In the virtual classroom
Instructional graphic designers in the Office of Distance Education work with faculty members to develop the audio, animation, video, illustrations, and Web sites that make up the courses. The office uses two learning management systems, Intralearn and WebCT, to construct them. Before classes begin, faculty members have a face-to-face half-day training session on the software.
A typical online class runs seven weeks, and students are expected to spend at least 20 hours a week on course work. Students can log on to the program whenever they want, but must read lectures before they are taken off-line, usually within a few days. There are also chat rooms, video clips, exercises, posted discussion questions, off-line reading, and e-mail discussions between students and instructors or section facilitators.
“I think the interactive elements are special,” says Kryczka. “We have handmade them, and they are not like their counterparts on campus. The only reason they may be similar is that we may have started with the same two-page syllabus.”
Although teaching online has its challenges, such as learning to use the Internet to its full advantage, it also opens up opportunities, teachers say.
“I have been very impressed with what you can do online with a combination of the discussions and the assignments,” says Robert Cadigan, a MET associate professor, who has taught three online courses. “You can do some creative things with media and have some very good discussion groups that allow students to really engage with each other. When I see students posting their comments, I have been very happy with that aspect of the courses.”
Kryczka says that with the help of the instructional designers, professors are able to edit audio and video, tape interviews with experts and insert them into the lectures, archive audio for students to review later, and create simulations to play out different scenarios. The courses also include live chats. Some faculty hold office hours through a chatroom.

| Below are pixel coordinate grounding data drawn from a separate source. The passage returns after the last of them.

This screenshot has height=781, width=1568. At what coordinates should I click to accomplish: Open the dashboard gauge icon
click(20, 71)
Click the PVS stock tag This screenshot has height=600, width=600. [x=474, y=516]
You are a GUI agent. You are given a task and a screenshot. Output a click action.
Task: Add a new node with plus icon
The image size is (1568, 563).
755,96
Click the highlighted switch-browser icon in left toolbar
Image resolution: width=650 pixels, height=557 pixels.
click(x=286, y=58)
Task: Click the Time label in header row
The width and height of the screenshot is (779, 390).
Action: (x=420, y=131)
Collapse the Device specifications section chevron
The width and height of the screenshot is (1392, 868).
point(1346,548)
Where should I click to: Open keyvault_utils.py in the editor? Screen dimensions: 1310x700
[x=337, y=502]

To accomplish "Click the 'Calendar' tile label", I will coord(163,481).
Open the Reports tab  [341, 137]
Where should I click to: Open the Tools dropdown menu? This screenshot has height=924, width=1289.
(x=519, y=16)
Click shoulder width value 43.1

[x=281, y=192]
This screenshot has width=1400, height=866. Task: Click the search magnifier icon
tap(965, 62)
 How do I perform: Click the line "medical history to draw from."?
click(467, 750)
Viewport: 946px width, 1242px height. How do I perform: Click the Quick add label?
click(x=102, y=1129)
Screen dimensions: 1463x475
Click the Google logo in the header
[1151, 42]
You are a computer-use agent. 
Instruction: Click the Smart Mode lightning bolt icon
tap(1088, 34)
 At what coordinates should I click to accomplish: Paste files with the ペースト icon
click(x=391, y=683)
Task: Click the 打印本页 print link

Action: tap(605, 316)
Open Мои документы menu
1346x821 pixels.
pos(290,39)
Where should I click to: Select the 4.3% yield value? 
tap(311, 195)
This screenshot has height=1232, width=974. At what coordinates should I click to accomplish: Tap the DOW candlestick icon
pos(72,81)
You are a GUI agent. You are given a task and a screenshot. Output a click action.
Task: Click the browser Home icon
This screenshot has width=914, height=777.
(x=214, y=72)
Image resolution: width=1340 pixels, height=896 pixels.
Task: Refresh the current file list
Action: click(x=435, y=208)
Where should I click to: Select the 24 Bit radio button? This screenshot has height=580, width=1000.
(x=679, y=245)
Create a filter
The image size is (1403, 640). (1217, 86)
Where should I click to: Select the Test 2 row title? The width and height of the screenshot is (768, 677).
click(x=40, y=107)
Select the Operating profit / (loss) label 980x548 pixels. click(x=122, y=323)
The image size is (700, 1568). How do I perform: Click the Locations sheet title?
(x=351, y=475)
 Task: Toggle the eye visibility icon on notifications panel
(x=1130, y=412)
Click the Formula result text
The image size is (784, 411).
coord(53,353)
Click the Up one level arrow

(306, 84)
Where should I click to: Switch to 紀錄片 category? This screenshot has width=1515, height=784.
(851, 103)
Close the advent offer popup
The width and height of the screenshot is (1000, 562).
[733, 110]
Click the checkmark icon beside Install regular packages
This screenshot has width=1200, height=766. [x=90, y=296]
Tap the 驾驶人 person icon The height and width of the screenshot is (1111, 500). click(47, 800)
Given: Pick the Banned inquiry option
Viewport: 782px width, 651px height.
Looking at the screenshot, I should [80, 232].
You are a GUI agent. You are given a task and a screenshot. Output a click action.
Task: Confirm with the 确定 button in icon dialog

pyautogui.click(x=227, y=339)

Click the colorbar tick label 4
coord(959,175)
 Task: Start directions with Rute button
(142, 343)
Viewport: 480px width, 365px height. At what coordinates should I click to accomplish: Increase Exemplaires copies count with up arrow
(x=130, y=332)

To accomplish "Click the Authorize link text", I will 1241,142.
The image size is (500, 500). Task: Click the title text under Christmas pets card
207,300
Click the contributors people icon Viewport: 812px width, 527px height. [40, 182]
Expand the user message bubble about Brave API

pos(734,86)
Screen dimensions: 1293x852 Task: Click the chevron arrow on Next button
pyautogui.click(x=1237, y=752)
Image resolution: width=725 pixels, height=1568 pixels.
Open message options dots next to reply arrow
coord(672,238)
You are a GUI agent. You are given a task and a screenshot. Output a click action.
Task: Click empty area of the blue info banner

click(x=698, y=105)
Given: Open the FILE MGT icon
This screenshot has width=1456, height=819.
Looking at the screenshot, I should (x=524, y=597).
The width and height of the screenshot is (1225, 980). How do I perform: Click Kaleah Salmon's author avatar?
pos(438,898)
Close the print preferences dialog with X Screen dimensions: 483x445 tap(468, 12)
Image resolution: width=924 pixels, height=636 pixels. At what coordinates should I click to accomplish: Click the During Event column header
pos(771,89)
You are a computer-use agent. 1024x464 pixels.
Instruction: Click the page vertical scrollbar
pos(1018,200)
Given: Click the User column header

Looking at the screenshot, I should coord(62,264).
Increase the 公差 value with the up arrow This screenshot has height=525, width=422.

Napier, a 23-year police veteran hoping to advance to the next rank, says that “unlike a traditional classroom where you can passively mark time and maybe go unnoticed, in the online classroom everyone has to contribute. Everyone has the opportunity to benefit from everyone else’s input.”
Through e-mails and collaborative assignments, he says, he was able to form friendships with students and instructors he never met in person. “You are also exposed to different points of view, and you develop a respect for those perspectives that may not have been so openly discussed in a traditional classroom,” he says. “Certainly, in a traditional classroom the synchronous discussions are bounded by class time. In the asynchronous online classroom, there are no artificial boundaries to the discussion. I found myself looking forward each evening to reading the posts of my fellow students.”
Napier says the program also helped him when dealing with juvenile justice issues. “I definitely have a new perspective as a result of my engaging the material and being forced to confront it from a viewpoint other than law enforcement,” he says.
Teachers say the online classroom is informing their work in the campus classroom, as well. “Doing an online course at first feels like writing a book and then feels like putting on a Broadway show,” says Cadigan. “There are so many elements that have to be incorporated. It requires you to be very critical of the material you include or exclude and how you present it an interesting or informative way.”
Part of the future
Halfond sees distance education as an increasingly important aspect of his college’s offerings: he expects online students to make up as much as half of MET’s enrollment in the next few years. “It’s always challenging to maintain the image and reputation of the University providing an online course, because there are so many poor-quality online programs out there,” he says. “We want to continue our distance education program and do so in a way that maintains our educational philosophy and quality.”